On peut bien si l’on veut jouer à cocher toutes les cases des bons signifiants, faire tinter toutes les clochettes du lectorat de Libération — la formation, les universités, la transition écologique, la taxation des émissions carbone, etc. —, et promettre tous les ornements démocratiques de la terre. Mais il faudra pouvoir se regarder en face, soi et ses impasses, ses impensés, et ses promesses en toc, lorsque le tsunami de mouscaille reviendra, et la dictature de la monnaie unique avec — comme dirait Georges Perec : moment tomatotopique [5] en perspective pour les démocratiseurs à la mie de pain.
Mais qui vivra verra, n’est-ce pas, et comme on n’en est pas là, nos joyeux auteurs de Manifestes peuvent continuer de se la raconter en technicolor : changer l’Europe, c’est possible ! Ils ne seraient que drôles si, après déjà trois décennies d’« Europe sociale », ils ne venaient ensabler la gauche pour un tour de manège supplémentaire cette fois d’« Europe démocratique ». Si seulement nous pouvions nous fier au « tarif Varoufakis » : lancé en 2015, son DiEM 25 ne se propose que de nous faire perdre dix ans [6] … Mais on sent bien que, par tacite reconduction, tout ça a des allures de couillonnade à durée indéterminée.
À moins qu’entre temps, justement, le tsunami… Même Jean-Claude Trichet, qui avait à peu près le sens politique d’une bordure de trottoir, s’inquiétait en 2011 que s’il fallait sauver les banques à nouveau, les gens cette fois prendraient les fourches. L’étonnant étant qu’ils ne les aient pas prises à l’époque déjà.

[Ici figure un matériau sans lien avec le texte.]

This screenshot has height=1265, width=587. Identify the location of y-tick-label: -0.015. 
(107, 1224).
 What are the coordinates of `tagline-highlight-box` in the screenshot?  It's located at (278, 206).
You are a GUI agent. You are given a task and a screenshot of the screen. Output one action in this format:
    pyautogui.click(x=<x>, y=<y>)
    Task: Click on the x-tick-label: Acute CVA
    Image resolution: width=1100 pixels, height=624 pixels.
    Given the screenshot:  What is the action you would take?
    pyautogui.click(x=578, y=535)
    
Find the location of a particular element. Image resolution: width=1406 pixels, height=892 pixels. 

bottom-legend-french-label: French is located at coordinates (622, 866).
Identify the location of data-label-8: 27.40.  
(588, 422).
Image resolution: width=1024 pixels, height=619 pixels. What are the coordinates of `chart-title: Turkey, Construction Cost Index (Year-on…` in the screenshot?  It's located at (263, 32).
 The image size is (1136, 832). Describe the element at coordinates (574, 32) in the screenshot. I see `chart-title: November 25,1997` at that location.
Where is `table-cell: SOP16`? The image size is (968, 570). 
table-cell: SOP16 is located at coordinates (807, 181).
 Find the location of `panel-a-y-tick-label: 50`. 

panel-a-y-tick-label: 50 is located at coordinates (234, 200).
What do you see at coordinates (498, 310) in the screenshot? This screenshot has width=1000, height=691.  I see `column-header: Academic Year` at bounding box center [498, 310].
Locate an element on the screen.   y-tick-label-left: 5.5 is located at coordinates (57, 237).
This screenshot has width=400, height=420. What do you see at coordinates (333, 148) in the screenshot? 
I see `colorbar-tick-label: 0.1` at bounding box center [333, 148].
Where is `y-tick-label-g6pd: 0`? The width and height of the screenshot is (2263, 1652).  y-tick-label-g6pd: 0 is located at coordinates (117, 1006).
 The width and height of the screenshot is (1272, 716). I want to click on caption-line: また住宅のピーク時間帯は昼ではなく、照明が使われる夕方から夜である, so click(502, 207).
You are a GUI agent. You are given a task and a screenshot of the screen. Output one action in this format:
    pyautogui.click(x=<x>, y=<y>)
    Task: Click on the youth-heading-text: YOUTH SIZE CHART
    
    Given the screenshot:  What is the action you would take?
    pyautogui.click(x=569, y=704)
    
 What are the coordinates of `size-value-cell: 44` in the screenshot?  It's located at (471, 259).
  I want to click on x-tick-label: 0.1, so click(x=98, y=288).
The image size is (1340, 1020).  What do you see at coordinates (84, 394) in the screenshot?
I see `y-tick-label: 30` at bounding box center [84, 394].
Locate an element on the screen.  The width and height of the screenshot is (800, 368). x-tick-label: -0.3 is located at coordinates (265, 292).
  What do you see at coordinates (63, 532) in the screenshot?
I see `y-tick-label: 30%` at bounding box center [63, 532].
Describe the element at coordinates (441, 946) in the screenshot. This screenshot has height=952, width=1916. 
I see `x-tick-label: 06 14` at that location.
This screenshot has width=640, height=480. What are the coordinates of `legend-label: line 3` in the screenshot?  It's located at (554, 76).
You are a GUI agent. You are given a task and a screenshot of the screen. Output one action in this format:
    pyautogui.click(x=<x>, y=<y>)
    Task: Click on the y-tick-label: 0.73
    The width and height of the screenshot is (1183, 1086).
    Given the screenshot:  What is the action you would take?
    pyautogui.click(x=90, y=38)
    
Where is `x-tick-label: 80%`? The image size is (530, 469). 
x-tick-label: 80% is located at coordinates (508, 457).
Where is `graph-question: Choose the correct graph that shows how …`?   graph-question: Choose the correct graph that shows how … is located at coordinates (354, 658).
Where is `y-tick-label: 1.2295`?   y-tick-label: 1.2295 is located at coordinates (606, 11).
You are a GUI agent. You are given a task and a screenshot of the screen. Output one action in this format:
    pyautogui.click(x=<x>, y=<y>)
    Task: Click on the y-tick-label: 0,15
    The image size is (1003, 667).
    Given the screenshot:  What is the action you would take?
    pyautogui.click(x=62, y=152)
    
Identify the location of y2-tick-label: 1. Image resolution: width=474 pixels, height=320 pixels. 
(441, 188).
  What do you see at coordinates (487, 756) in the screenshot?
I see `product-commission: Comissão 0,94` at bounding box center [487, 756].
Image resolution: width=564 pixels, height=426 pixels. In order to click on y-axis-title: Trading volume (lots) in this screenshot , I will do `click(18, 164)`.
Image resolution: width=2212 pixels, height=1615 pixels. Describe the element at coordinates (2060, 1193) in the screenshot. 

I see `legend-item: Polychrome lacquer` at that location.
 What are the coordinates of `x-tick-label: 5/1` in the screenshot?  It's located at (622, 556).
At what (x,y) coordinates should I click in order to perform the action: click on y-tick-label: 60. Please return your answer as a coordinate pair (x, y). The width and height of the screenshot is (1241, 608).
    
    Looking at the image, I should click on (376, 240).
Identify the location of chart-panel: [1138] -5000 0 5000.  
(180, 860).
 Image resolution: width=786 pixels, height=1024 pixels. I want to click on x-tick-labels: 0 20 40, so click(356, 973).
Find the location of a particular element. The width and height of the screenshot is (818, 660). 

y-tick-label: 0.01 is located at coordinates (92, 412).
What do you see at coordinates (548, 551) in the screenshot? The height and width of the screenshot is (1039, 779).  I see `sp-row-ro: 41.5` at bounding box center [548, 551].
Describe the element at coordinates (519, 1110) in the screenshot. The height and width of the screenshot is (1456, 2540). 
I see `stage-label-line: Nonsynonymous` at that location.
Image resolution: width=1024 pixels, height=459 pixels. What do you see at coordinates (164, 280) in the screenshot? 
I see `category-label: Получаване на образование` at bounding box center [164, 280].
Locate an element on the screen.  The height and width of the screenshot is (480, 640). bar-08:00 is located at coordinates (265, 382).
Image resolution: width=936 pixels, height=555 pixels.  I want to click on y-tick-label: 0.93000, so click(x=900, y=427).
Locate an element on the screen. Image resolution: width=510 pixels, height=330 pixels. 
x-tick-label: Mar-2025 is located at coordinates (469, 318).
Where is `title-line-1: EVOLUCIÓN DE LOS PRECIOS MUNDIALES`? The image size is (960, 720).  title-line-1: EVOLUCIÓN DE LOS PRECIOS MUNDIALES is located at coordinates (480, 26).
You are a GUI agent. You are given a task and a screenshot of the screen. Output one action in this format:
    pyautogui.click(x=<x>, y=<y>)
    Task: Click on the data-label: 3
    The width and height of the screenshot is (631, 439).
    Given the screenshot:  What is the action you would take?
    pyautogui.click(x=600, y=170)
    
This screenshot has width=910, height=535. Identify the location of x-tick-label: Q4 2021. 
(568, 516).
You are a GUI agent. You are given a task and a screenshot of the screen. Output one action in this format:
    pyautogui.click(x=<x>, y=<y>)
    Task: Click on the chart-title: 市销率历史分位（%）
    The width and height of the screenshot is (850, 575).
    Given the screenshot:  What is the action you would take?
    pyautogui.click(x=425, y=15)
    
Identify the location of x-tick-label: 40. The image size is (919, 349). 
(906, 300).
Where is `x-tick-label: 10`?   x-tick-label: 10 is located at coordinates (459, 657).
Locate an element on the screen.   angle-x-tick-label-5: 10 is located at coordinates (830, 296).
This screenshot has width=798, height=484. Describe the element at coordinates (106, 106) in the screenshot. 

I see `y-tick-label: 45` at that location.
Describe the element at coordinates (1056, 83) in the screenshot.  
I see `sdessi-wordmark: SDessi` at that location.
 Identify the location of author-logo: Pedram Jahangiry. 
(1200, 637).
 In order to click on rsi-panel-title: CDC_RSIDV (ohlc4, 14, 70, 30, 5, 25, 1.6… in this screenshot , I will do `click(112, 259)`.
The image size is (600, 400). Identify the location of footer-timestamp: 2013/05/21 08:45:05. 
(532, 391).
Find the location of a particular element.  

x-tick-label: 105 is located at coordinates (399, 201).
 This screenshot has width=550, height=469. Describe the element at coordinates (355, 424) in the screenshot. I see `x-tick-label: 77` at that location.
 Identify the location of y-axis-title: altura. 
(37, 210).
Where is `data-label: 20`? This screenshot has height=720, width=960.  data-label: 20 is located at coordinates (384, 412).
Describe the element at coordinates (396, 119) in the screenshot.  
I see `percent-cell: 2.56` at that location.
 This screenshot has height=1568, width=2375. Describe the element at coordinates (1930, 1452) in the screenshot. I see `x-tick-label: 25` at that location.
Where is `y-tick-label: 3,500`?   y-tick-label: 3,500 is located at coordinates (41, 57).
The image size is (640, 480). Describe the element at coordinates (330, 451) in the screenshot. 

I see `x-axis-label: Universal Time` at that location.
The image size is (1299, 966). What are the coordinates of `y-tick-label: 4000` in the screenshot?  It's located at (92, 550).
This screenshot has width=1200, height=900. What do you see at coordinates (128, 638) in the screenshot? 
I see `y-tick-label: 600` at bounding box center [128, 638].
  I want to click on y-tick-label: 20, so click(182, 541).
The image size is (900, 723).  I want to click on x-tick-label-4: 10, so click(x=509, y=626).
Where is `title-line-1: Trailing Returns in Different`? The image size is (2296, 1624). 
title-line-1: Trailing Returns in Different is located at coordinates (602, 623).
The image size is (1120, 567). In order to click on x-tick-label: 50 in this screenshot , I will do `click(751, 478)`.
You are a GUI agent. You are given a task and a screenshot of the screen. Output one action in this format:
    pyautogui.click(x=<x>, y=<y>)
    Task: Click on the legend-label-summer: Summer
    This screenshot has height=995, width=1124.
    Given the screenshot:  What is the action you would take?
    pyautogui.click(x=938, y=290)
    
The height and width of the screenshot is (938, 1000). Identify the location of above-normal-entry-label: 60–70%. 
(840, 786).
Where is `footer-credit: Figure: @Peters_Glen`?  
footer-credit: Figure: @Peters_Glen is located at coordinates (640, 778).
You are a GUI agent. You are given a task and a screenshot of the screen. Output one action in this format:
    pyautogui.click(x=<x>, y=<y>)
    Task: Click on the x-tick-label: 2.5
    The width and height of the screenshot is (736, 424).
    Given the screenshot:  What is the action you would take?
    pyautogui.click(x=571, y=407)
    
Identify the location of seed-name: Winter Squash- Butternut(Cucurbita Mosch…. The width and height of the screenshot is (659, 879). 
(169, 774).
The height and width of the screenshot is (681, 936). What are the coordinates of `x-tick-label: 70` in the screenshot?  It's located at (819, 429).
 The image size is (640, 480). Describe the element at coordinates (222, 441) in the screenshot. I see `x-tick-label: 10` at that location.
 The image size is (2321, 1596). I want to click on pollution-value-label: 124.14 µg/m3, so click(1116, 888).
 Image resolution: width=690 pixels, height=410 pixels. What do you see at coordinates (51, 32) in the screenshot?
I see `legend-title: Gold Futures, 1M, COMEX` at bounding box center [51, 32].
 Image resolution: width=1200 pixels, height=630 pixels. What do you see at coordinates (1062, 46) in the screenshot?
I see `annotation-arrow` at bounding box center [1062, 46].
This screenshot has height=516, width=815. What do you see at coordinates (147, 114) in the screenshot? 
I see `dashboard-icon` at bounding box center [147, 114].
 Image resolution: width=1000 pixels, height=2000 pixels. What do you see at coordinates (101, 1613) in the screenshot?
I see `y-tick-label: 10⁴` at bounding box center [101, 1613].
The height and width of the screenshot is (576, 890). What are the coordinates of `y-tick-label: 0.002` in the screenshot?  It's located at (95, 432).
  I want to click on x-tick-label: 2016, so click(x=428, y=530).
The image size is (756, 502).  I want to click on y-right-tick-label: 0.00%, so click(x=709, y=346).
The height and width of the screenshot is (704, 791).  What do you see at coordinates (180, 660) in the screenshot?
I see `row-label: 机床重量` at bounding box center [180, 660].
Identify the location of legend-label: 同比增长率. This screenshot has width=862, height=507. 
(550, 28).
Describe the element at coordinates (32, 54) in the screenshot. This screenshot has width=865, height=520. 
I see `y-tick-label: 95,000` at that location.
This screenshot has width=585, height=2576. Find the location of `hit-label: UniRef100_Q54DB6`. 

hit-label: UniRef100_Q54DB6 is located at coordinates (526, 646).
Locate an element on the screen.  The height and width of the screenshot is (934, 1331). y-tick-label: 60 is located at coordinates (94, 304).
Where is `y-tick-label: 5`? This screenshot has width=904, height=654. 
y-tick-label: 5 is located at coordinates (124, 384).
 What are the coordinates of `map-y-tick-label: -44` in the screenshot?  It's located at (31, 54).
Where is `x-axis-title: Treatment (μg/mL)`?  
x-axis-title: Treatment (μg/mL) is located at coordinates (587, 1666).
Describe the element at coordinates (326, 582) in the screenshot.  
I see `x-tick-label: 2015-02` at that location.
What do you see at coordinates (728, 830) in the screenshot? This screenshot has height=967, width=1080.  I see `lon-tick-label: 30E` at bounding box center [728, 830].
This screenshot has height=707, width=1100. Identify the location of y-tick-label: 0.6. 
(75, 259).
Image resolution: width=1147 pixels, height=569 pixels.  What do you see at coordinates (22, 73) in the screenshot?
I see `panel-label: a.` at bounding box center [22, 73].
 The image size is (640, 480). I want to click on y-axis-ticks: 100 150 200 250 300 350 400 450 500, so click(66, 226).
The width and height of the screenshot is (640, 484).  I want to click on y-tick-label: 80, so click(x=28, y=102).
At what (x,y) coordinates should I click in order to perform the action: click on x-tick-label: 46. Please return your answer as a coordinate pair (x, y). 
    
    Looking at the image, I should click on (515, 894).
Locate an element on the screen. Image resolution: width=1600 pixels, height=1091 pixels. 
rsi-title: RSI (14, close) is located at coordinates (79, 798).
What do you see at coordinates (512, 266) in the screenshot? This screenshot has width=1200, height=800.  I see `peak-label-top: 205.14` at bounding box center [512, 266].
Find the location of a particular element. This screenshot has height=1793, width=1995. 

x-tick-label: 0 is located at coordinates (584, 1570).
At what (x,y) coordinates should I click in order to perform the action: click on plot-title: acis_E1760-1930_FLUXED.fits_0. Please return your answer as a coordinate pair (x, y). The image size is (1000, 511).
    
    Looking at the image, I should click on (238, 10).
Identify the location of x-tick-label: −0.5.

Au point où en sont venues les choses depuis, et « gilets jaunes » aidant, il y a en effet de bonnes chances qu’au deuxième épisode elles sortent des râteliers. Pour le coup ce serait bien là le moyen, peut-être le seul, de donner réalité à l’idée : changer l’Europe, c’est possible !
Notes
[1] Manon Bouju, Lucas Chancel, Stéphanie Hennette, Thomas Piketty, Guilaume Sacriste, Antoine Vauchez, Changer l’Europe, c’est possible !, Points, 2019.
[2] Thomas Piketty, « L’Europe peut être synonyme de justice sociale », Libération, 5 mai 2019.
[3] Voir « Quatre principes et neuf propositions pour en finir avec les crises financières », 27 avril 2008.
[4] Voir « Cette Europe-là est irréparable », 30 novembre 2008.
[5] Georges Perec, Cantatrix Sopranica L., Seuil, 1991. Dans cet (pastiche de) article scientifique, la tomatotopique désigne la balistique des tomates à lancer sur une cantatrice fâcheuse.
[6] Lire aussi Yanis Varoufakis, « Vers un printemps électoral », Le Monde diplomatique, mars 2019 et, sur ; ce blog, « DiEM perdidi », 16 février 2016.